A secondary analysis on published data (
33) was conducted to test whether anxiety-associated activation differences remain stable over time in the absence of treatment. A separate sample was drawn from a larger longitudinal community cohort of healthy children selected at 4 months of age based on criteria for high and low behavioral inhibition, that is, reactivity to novelty (
34), a temperamental risk factor for anxiety (
35). The at-risk sample included 87 participants who provided data at either age 10 (N=61; mean age, 10.51 years [SD=0.43]; 59% female) or age 13 (N=64; mean age, 13.04 years [SD=0.65]; 67% female). (For details on the cohort, exclusion criteria, and procedure, see the
online supplement.)
Treatment and Measures
Twelve sessions of CBT for anxiety were delivered by a licensed clinical psychologist. All participants received standard CBT, which involved key components of cognitive and exposure-based therapies; the randomized controlled trials employed two different established manuals (
36,
37). Early sessions included the introduction of principles of CBT, psychoeducation, and self-monitoring of emotions, thoughts, and behaviors, and later sessions included in vivo exposures, cognitive restructuring exercises, and at-home practice skills.
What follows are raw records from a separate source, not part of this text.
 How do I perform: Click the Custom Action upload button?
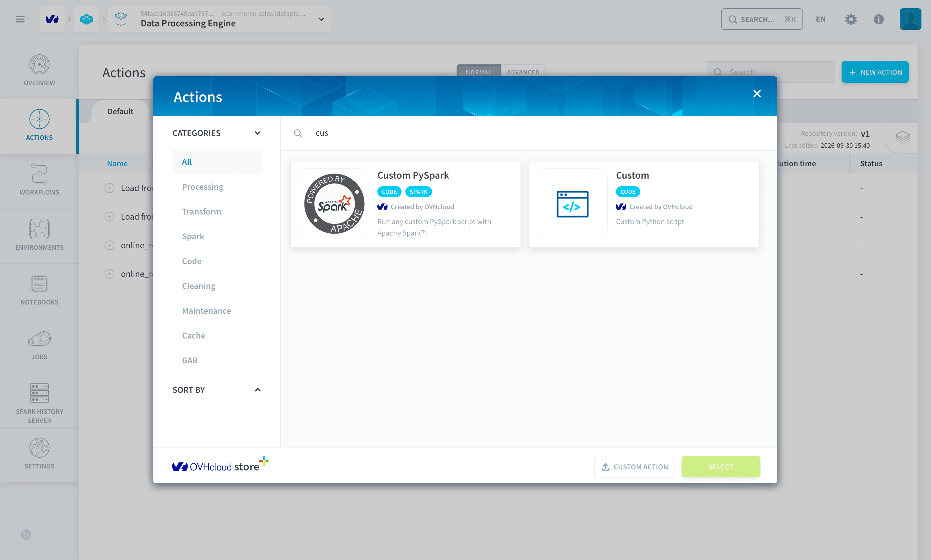(634, 467)
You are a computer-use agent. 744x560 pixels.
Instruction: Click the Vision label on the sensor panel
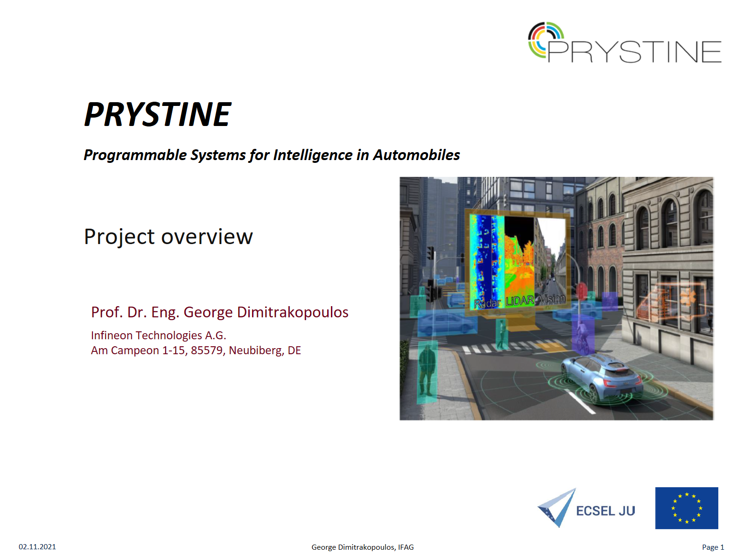pyautogui.click(x=551, y=299)
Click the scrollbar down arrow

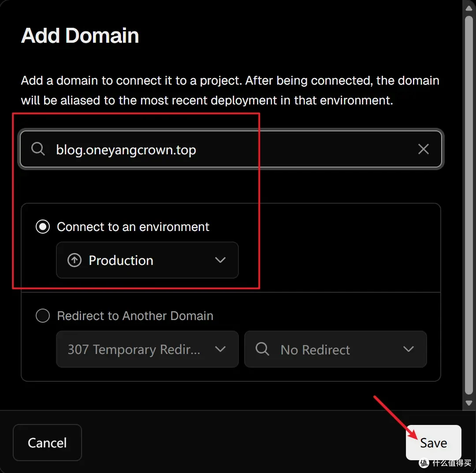469,403
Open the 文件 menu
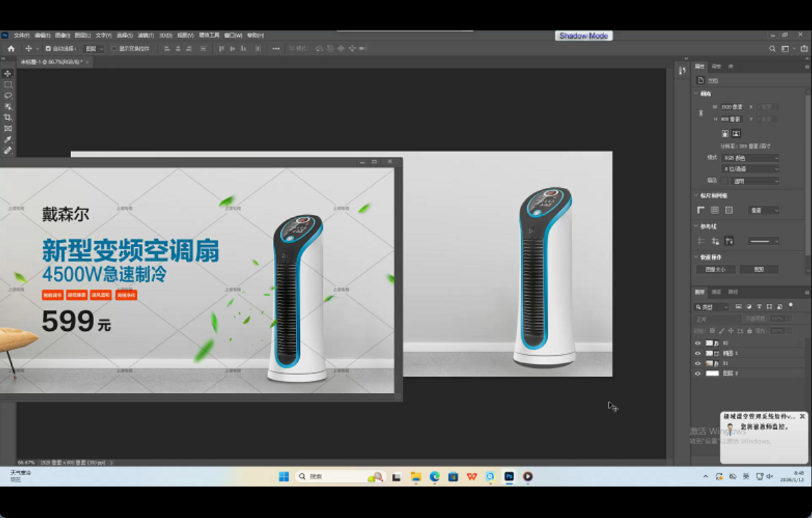Viewport: 812px width, 518px height. tap(21, 35)
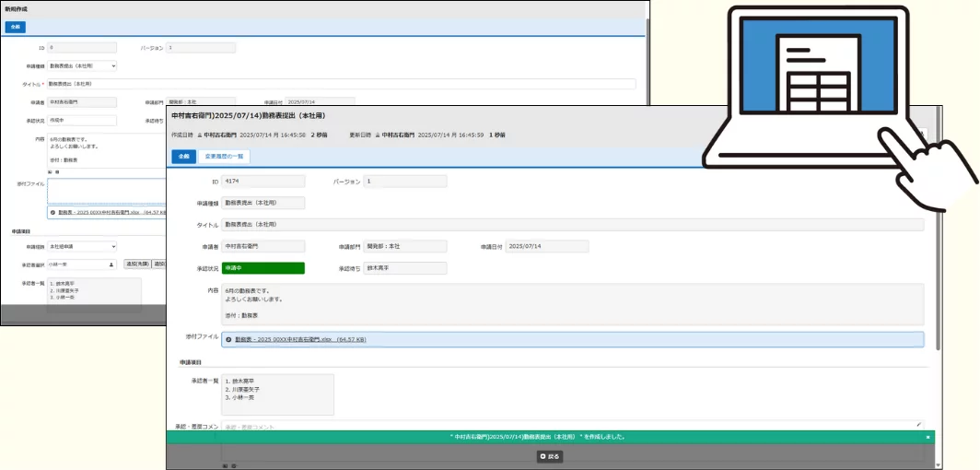Click download icon beside foreground attached xlsx

[x=228, y=340]
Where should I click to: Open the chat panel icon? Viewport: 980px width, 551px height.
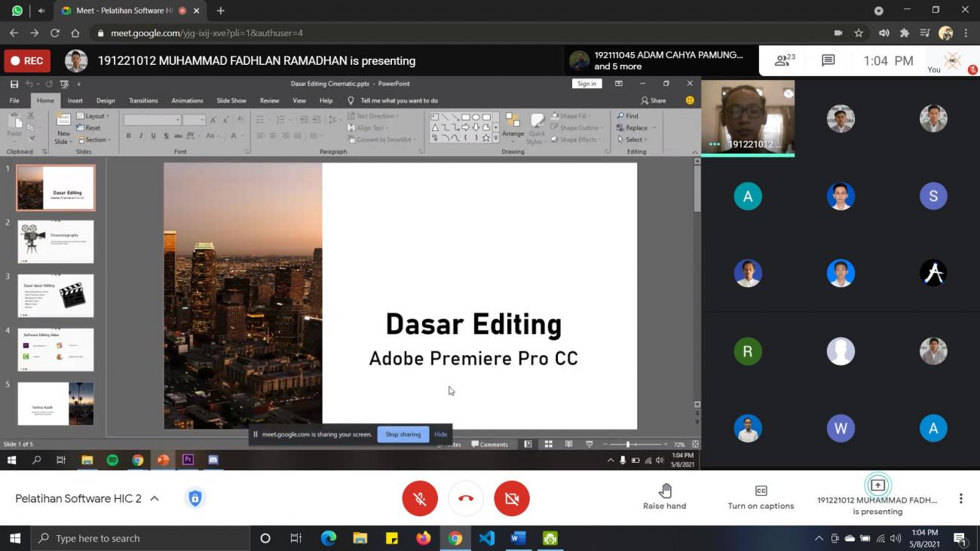828,60
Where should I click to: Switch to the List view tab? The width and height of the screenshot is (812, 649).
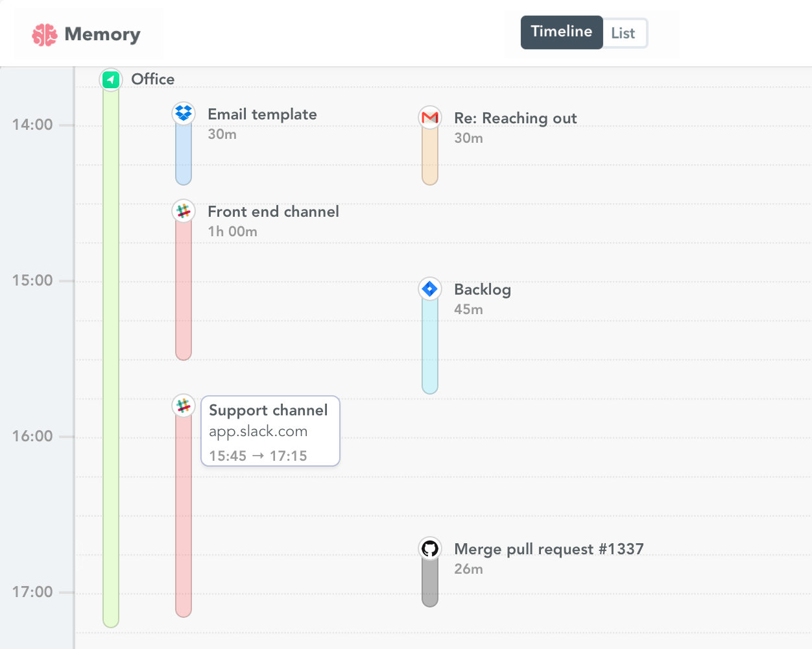[623, 32]
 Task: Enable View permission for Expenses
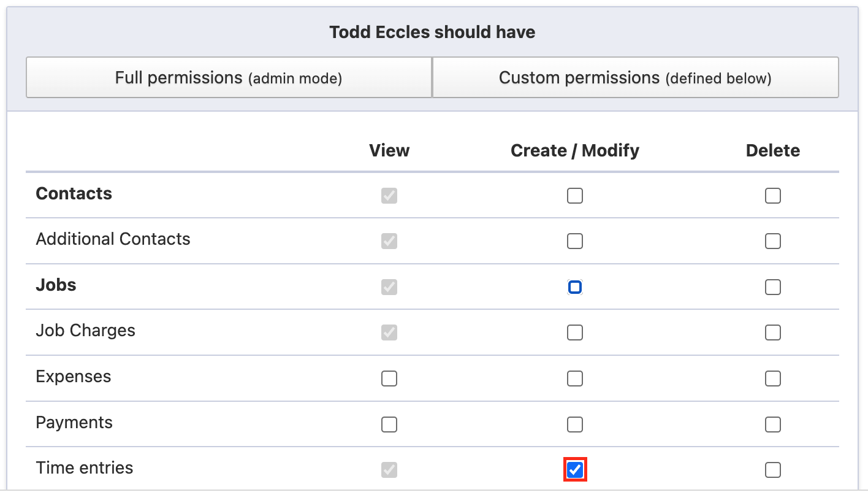[389, 379]
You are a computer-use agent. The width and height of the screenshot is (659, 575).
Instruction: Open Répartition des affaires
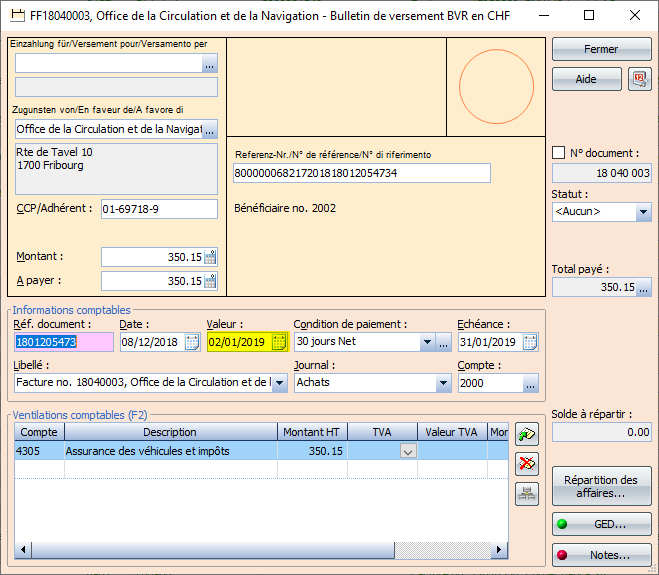point(601,487)
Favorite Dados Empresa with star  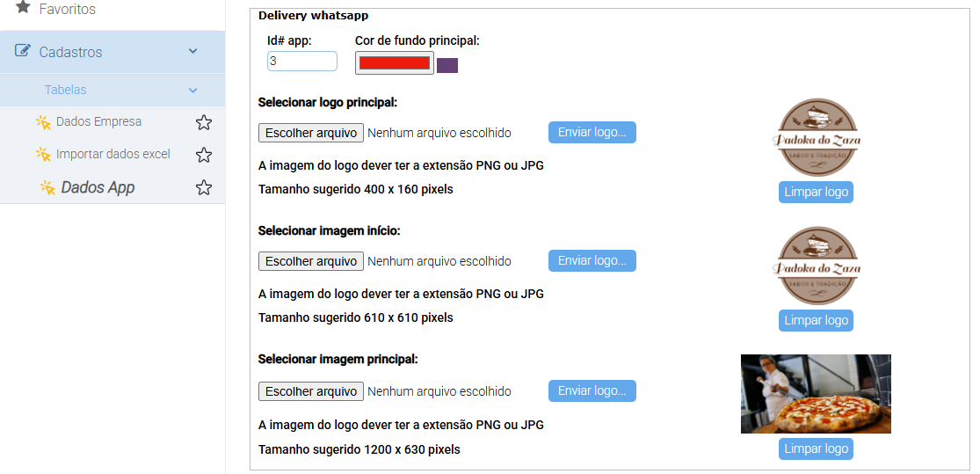(x=204, y=122)
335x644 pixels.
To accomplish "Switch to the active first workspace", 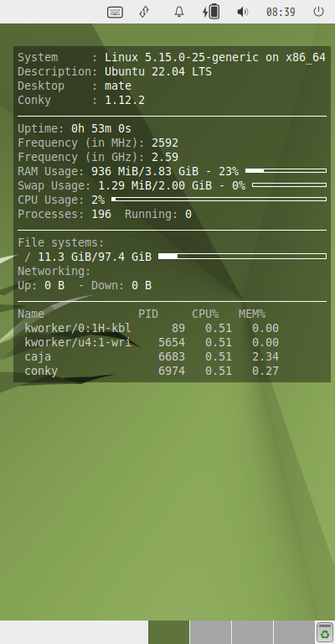I will pos(168,632).
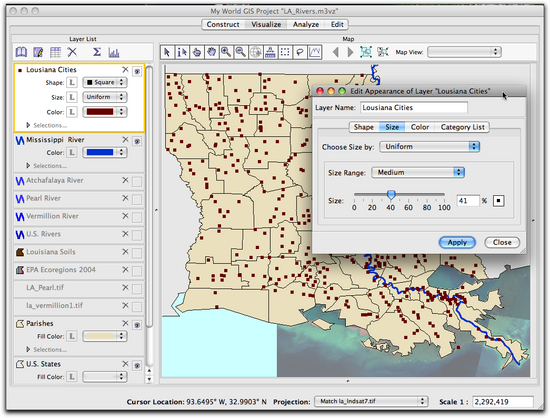Viewport: 550px width, 418px height.
Task: Enable visibility of Louisiana Soils layer
Action: tap(137, 253)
The randomized controlled trials were primarily testing the efficacy of adjunctive computerized cognitive training, and all participants received either active or sham computerized attention bias modification training, which was not further investigated here. The Pediatric Anxiety Rating Scale (PARS) (
38) and the Clinical Global Impressions Scale improvement scale (CGI-I) (
39) were administered weekly; pre- and post-CBT ratings were used to examine clinical improvement. A PARS total score was created by summing items assessing symptom severity, frequency, distress, avoidance, and interference over the previous week. Patients with CGI-I scores ≤3 after treatment are considered “treatment responders,” and patients with scores >3 are considered “nonresponders.”
Threat Attention Task
The threat attention paradigm used was the dot-probe task (
40) (for further details on the task, see the
online supplement). Participants were instructed to respond via button press to indicate the direction of an arrow probe that followed a display of either angry-neutral or neutral-neutral face pairs of the same actor. The task had three conditions: threat-congruent trials, with probes presented in the angry face location of angry-neutral pairs; threat-incongruent trials, with probes presented in the neutral face location of angry-neutral pairs; and neutral trials, with probes presented in either neutral face location of neutral-neutral pairs.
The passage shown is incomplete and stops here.